EXERCISE AIM » In the data below, switch each "checkbox" to "check box" and write the lines out again with nothing else changed.
[Start of DATASET]
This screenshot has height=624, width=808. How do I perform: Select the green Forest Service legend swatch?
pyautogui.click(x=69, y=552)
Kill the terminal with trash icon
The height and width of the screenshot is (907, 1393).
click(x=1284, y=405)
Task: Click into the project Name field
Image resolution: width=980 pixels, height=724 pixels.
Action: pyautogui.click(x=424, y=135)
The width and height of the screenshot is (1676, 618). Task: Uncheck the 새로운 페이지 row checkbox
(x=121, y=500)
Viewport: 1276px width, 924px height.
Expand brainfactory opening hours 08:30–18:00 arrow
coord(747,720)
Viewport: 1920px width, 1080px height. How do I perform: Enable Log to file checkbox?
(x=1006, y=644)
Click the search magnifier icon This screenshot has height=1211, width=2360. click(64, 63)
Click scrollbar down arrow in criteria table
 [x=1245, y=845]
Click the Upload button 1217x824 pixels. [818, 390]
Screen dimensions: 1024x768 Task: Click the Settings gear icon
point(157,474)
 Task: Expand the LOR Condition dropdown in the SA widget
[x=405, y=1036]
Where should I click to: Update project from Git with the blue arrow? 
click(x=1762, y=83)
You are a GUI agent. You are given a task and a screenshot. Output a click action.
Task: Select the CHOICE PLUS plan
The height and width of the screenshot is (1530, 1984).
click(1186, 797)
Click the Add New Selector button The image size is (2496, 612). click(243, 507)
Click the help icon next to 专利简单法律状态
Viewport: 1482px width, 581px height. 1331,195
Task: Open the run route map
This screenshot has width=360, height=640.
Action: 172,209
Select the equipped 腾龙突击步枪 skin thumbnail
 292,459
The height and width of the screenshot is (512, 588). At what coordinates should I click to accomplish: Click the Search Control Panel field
[End of DATASET]
THE REPLY »
This screenshot has height=624, width=808. How do I perform: Select the green Forest Service legend swatch?
pyautogui.click(x=69, y=552)
Kill the terminal with trash icon
The height and width of the screenshot is (907, 1393).
click(x=1284, y=405)
Task: Click into the project Name field
Image resolution: width=980 pixels, height=724 pixels.
Action: pyautogui.click(x=424, y=135)
The width and height of the screenshot is (1676, 618). Task: Uncheck the 새로운 페이지 row check box
(x=121, y=500)
Viewport: 1276px width, 924px height.
Expand brainfactory opening hours 08:30–18:00 arrow
coord(747,720)
Viewport: 1920px width, 1080px height. How do I perform: Enable Log to file check box?
(x=1006, y=644)
Click the search magnifier icon This screenshot has height=1211, width=2360. click(64, 63)
Click scrollbar down arrow in criteria table
 [x=1245, y=845]
Click the Upload button 1217x824 pixels. [818, 390]
Screen dimensions: 1024x768 Task: Click the Settings gear icon
point(157,474)
 Task: Expand the LOR Condition dropdown in the SA widget
[x=405, y=1036]
Where should I click to: Update project from Git with the blue arrow? 
click(x=1762, y=83)
You are a GUI agent. You are given a task and a screenshot. Output a click action.
Task: Select the CHOICE PLUS plan
The height and width of the screenshot is (1530, 1984).
click(1186, 797)
Click the Add New Selector button The image size is (2496, 612). click(243, 507)
Click the help icon next to 专利简单法律状态
Viewport: 1482px width, 581px height. 1331,195
Task: Open the run route map
This screenshot has width=360, height=640.
Action: 172,209
Select the equipped 腾龙突击步枪 skin thumbnail
 292,459
The height and width of the screenshot is (512, 588). At what coordinates should I click to accomplish: Click the Search Control Panel field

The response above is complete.